Jazz

At the NYSW Jazz Lounge.

NYSW Jazz Lounge has Fort Lauderdale's New City Blues

Miguel Pilgram’s love story with jazz does not begin as a child listening to records. Rather, it begins on the Indian Ocean during the Gulf War. He and his fellow sailors were aboard the USS…

Miguel Pilgram’s love story with jazz does not begin as a child listening to records. Rather, it begins on the Indian Ocean during the Gulf War.

He and his fellow sailors were aboard the USS Kiska when they heard that another ship struck a mine not too far away—the water was so still on the ocean that they could feel it. Shaken by the close call, a sailor brought out a John Coltrane album, introducing Pilgram to the genre.

Coltrane lead him to Nancy Wilson, Duke Ellington, Miles Davis, and other jazz greats.

“It’s the manifestation of pain,” he explained. “It came from blues and blues was the music of slavery and all these people could sing about was negative times. Jazz was the affirmation that there was a light at the end of the tunnel.”

That light at the end of the tunnel lives in the NYSW Jazz Lounge, Pilgram’s newly opened jazz restaurant and lounge in Fort Lauderdale, flanked by other new businesses The Grind coffee shop and Tarpon River Brewing.

“This is a place with energy, the jazz experience, the true jazz experience,” he said.

After four years in the Navy, Pilgram attended Tennessee State University and then worked in casino security—His skills as a regimented Navy sailor worked perfectly with the discipline and structure required in the surveillance arena. From there, he went back out on the water as a manager aboard Malaysian cruise lines, which were eventually bought by Norwegian Cruise Lines.
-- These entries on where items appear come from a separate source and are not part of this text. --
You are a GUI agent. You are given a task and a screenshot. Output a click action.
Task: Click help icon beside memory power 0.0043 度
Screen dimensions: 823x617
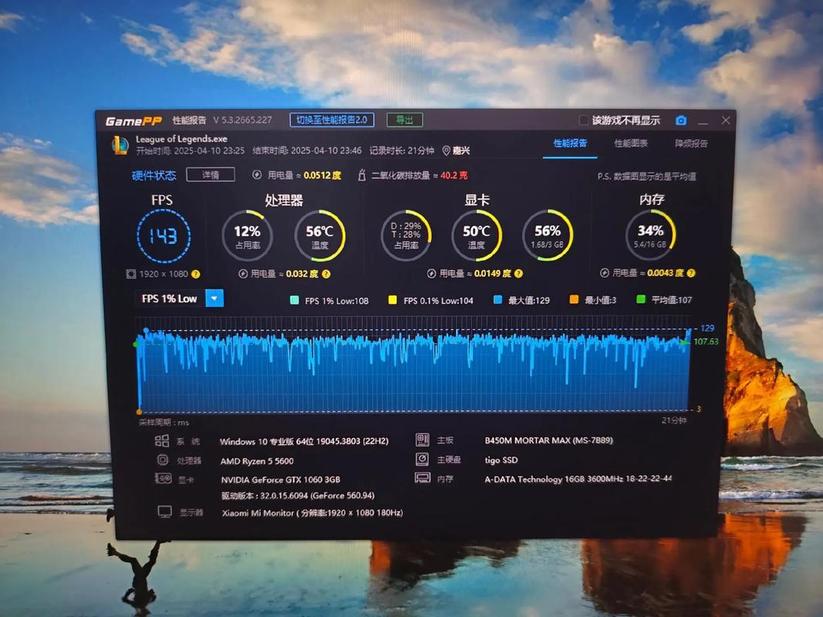691,273
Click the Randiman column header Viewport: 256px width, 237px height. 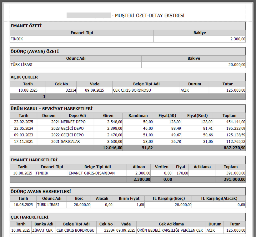[x=138, y=115]
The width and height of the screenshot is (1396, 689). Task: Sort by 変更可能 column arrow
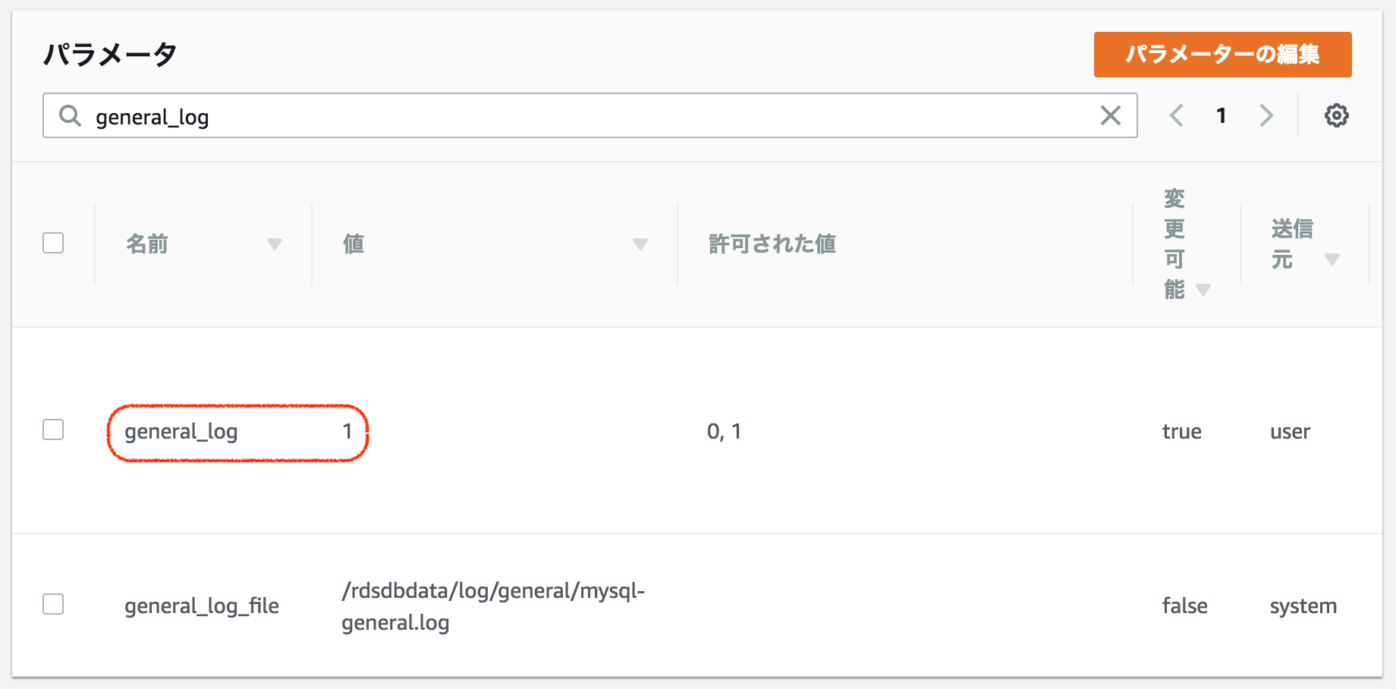(x=1203, y=290)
In 2010, he started his own real estate company, the third of what he calls his “number of successful careers.”

The fourth? Restaurants. He opened New York Subs and Wings and Cheesecakes in Oakland Park in 2015, where the hungry can get a taste of New York style comfort food. From there, he expanded the business into a new concept, the NYSW Jazz Lounge—the initials carry over the restaurant venue while adding in entertainment.

“I worked in a blues city, in Memphis, for a number of years and when I arrived here, I fully understood that there was a thirst for live music, but there weren’t any real venues that are dedicated to it.”

The interior bar is an intimate 900- square-foot space, and outside is a 1,400-square-foot al fresco bar and courtyard. The space is decorated with Edison light bulbs, paintings of jazz pioneers, powerful quotes, silhouettes of performers and dancers on the walls, and music notes. However, the stand-out pieces are the bar in the shape of a piano and stage created with a shipping container. There, the likes of Tito Puente Jr., Sabirin Yamin Mustafa, Eric & The Jazzers, the Marcus Mitchell Project, and other performers get the crowd swaying, snapping, and dancing. Once a week, the venue hosts a spoken word night.

Throughout Fort Lauderdale and surrounding neighborhoods, there are plenty of places to listen to jazz—if you go on a jazz night. At the NYSW Jazz Lounge, no matter what day or time you come in, there’s jazz wafting in the air. From class to soulful, progressive, Latin, it’s all forms and tendrils of jazz on stage. And he doesn’t want to be the only one. He admires Blue Jean Blues on 33rd Street, and he hopes that with their success, other venues and entrepreneurs will see that jazz is something the people want.

But Pilgram isn’t done yet. On the horizon, he has plans to open another venue, Memphis Blues, in Sistrunk to complete the musical family of jazz and blues—plus more ventures.

“I think it’s going to be phenomenal,” he said. “Fort Lauderdale needs a dedicated blues venue that is sizable enough, where people can really have a great experience.”